Problem description:
Only one stretch of the data below is wanted: the lines from the one with "The image size is (1568, 718)." through the one with "The image size is (1156, 490).", repeated exactly.

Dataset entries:
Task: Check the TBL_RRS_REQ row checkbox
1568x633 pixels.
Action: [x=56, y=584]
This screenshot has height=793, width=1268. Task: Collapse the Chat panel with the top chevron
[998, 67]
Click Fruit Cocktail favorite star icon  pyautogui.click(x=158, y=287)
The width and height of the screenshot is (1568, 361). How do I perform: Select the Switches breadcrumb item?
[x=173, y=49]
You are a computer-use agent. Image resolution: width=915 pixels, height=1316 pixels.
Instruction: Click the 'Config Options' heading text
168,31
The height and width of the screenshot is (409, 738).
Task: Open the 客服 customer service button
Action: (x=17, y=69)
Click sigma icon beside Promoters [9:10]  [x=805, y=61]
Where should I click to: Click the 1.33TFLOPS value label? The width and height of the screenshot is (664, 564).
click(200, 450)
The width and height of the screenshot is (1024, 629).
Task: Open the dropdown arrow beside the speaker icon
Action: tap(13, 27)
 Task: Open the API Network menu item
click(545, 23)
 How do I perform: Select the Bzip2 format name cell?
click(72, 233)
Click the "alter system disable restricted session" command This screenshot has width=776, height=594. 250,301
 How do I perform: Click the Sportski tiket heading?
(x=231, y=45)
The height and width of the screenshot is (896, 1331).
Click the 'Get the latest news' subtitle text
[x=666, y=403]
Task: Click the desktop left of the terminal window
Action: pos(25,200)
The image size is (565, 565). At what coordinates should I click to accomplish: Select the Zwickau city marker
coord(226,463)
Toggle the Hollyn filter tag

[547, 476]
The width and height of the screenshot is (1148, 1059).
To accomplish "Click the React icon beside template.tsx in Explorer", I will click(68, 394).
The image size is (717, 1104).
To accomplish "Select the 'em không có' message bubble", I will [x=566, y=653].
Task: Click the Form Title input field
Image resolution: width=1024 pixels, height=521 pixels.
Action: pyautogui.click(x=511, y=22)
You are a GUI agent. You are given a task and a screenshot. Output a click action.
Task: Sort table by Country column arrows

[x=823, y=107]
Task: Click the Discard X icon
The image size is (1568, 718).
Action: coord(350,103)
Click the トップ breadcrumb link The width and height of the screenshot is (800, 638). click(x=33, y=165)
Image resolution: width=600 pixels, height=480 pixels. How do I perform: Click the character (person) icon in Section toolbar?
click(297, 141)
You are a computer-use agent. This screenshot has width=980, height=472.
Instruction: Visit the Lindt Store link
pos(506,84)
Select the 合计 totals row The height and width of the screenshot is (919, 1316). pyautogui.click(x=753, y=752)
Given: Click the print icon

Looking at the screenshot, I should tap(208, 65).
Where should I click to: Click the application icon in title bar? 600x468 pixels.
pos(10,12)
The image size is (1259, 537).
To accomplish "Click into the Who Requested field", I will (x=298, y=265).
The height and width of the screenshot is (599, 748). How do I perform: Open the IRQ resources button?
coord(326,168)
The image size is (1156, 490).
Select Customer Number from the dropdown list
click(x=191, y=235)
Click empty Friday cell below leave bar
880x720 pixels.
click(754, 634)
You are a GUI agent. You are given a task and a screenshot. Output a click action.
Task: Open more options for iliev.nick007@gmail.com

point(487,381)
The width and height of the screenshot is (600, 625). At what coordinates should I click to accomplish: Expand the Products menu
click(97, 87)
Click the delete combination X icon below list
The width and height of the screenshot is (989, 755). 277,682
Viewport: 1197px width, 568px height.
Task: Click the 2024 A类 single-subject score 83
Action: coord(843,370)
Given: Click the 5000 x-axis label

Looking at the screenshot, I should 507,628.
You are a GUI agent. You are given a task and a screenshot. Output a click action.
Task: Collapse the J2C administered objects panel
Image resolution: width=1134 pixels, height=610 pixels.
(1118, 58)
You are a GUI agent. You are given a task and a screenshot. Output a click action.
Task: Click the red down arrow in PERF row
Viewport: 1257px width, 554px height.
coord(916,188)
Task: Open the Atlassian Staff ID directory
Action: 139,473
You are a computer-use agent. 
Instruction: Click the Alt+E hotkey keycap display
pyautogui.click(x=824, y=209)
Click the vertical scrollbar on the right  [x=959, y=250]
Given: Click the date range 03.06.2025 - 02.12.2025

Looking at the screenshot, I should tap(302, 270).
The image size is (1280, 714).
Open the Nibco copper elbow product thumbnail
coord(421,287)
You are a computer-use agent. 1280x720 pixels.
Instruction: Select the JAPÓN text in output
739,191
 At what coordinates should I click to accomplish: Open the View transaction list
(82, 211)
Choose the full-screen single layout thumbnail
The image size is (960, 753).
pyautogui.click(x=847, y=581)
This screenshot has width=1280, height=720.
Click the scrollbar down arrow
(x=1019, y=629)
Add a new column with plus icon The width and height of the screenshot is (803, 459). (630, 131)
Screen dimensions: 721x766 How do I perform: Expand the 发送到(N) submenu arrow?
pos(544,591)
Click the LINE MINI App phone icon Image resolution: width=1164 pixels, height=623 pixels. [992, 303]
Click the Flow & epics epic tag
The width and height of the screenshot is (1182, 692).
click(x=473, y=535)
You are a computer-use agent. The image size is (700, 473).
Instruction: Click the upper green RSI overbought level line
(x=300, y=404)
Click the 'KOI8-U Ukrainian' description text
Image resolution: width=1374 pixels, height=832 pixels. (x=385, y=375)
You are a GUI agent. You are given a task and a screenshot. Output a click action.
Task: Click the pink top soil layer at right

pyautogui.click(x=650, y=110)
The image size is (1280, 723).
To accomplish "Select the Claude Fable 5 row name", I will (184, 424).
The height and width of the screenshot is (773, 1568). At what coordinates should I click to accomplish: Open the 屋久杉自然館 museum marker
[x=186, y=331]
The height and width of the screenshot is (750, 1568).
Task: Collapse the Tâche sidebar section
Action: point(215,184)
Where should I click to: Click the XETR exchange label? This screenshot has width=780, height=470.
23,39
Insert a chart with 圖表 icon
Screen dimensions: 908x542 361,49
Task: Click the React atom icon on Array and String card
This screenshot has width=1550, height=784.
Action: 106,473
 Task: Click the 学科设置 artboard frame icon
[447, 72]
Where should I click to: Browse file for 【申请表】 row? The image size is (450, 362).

Reply to the task:
The image size is (1568, 718).
Action: coord(350,103)
Click the トップ breadcrumb link The width and height of the screenshot is (800, 638). click(x=33, y=165)
Image resolution: width=600 pixels, height=480 pixels. How do I perform: Click the character (person) icon in Section toolbar?
click(297, 141)
You are a computer-use agent. This screenshot has width=980, height=472.
Instruction: Visit the Lindt Store link
pos(506,84)
Select the 合计 totals row The height and width of the screenshot is (919, 1316). pyautogui.click(x=753, y=752)
Given: Click the print icon

Looking at the screenshot, I should tap(208, 65).
Where should I click to: Click the application icon in title bar? 600x468 pixels.
pos(10,12)
The image size is (1259, 537).
To accomplish "Click into the Who Requested field", I will (x=298, y=265).
The height and width of the screenshot is (599, 748). How do I perform: Open the IRQ resources button?
coord(326,168)
The image size is (1156, 490).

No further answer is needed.